**Task item:** Whatever the records below hold, copy it all out exactly.
#### Provided entries ####
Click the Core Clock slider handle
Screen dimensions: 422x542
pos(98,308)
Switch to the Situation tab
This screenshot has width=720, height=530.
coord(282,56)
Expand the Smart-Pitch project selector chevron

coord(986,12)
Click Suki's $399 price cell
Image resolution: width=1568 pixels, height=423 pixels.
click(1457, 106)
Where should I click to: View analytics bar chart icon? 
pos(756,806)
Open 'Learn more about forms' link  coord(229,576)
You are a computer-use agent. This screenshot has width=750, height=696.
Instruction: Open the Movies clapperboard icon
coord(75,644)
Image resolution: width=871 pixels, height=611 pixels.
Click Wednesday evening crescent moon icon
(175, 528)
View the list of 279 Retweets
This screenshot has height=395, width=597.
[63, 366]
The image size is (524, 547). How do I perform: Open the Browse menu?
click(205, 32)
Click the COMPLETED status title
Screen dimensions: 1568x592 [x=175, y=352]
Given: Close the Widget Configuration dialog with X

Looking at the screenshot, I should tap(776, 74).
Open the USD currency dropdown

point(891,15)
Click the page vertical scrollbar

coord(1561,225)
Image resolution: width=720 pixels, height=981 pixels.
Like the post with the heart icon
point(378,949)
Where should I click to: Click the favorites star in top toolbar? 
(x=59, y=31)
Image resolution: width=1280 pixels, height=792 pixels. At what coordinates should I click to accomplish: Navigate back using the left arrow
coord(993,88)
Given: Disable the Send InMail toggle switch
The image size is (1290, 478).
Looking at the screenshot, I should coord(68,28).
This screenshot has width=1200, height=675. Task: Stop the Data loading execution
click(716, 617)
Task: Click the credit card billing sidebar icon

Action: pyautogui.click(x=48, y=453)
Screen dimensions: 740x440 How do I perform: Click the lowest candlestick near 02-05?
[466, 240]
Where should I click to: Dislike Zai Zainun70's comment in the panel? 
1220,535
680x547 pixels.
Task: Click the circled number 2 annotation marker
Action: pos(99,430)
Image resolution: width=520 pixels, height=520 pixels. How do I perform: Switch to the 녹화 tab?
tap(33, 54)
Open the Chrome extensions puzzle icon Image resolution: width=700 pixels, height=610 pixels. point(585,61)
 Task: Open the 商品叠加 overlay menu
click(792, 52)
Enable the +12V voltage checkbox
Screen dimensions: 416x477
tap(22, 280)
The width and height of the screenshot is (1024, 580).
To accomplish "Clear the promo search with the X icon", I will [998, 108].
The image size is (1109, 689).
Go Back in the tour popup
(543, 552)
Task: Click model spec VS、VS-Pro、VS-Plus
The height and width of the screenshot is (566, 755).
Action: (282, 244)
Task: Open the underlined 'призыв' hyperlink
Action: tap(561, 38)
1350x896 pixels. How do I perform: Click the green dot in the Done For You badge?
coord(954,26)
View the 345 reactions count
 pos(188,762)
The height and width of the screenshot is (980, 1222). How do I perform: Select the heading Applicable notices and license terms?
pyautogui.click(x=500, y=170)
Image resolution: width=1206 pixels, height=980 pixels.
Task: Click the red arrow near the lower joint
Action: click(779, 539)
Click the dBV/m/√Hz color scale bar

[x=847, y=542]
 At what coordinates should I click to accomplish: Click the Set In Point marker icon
####
**Your response:**
Click the Core Clock slider handle
Screen dimensions: 422x542
pos(98,308)
Switch to the Situation tab
This screenshot has width=720, height=530.
coord(282,56)
Expand the Smart-Pitch project selector chevron

coord(986,12)
Click Suki's $399 price cell
Image resolution: width=1568 pixels, height=423 pixels.
click(1457, 106)
Where should I click to: View analytics bar chart icon? 
pos(756,806)
Open 'Learn more about forms' link  coord(229,576)
You are a computer-use agent. This screenshot has width=750, height=696.
Instruction: Open the Movies clapperboard icon
coord(75,644)
Image resolution: width=871 pixels, height=611 pixels.
Click Wednesday evening crescent moon icon
(175, 528)
View the list of 279 Retweets
This screenshot has height=395, width=597.
[63, 366]
The image size is (524, 547). How do I perform: Open the Browse menu?
click(205, 32)
Click the COMPLETED status title
Screen dimensions: 1568x592 [x=175, y=352]
Given: Close the Widget Configuration dialog with X

Looking at the screenshot, I should tap(776, 74).
Open the USD currency dropdown

point(891,15)
Click the page vertical scrollbar

coord(1561,225)
Image resolution: width=720 pixels, height=981 pixels.
Like the post with the heart icon
point(378,949)
Where should I click to: Click the favorites star in top toolbar? 
(x=59, y=31)
Image resolution: width=1280 pixels, height=792 pixels. At what coordinates should I click to accomplish: Navigate back using the left arrow
coord(993,88)
Given: Disable the Send InMail toggle switch
The image size is (1290, 478).
Looking at the screenshot, I should coord(68,28).
This screenshot has width=1200, height=675. Task: Stop the Data loading execution
click(716, 617)
Task: Click the credit card billing sidebar icon

Action: pyautogui.click(x=48, y=453)
Screen dimensions: 740x440 How do I perform: Click the lowest candlestick near 02-05?
[466, 240]
Where should I click to: Dislike Zai Zainun70's comment in the panel? 
1220,535
680x547 pixels.
Task: Click the circled number 2 annotation marker
Action: pos(99,430)
Image resolution: width=520 pixels, height=520 pixels. How do I perform: Switch to the 녹화 tab?
tap(33, 54)
Open the Chrome extensions puzzle icon Image resolution: width=700 pixels, height=610 pixels. point(585,61)
 Task: Open the 商品叠加 overlay menu
click(792, 52)
Enable the +12V voltage checkbox
Screen dimensions: 416x477
tap(22, 280)
The width and height of the screenshot is (1024, 580).
To accomplish "Clear the promo search with the X icon", I will [998, 108].
The image size is (1109, 689).
Go Back in the tour popup
(543, 552)
Task: Click model spec VS、VS-Pro、VS-Plus
The height and width of the screenshot is (566, 755).
Action: (282, 244)
Task: Open the underlined 'призыв' hyperlink
Action: tap(561, 38)
1350x896 pixels. How do I perform: Click the green dot in the Done For You badge?
coord(954,26)
View the 345 reactions count
 pos(188,762)
The height and width of the screenshot is (980, 1222). How do I perform: Select the heading Applicable notices and license terms?
pyautogui.click(x=500, y=170)
Image resolution: width=1206 pixels, height=980 pixels.
Task: Click the red arrow near the lower joint
Action: click(779, 539)
Click the dBV/m/√Hz color scale bar

[x=847, y=542]
 At what coordinates should I click to accomplish: Click the Set In Point marker icon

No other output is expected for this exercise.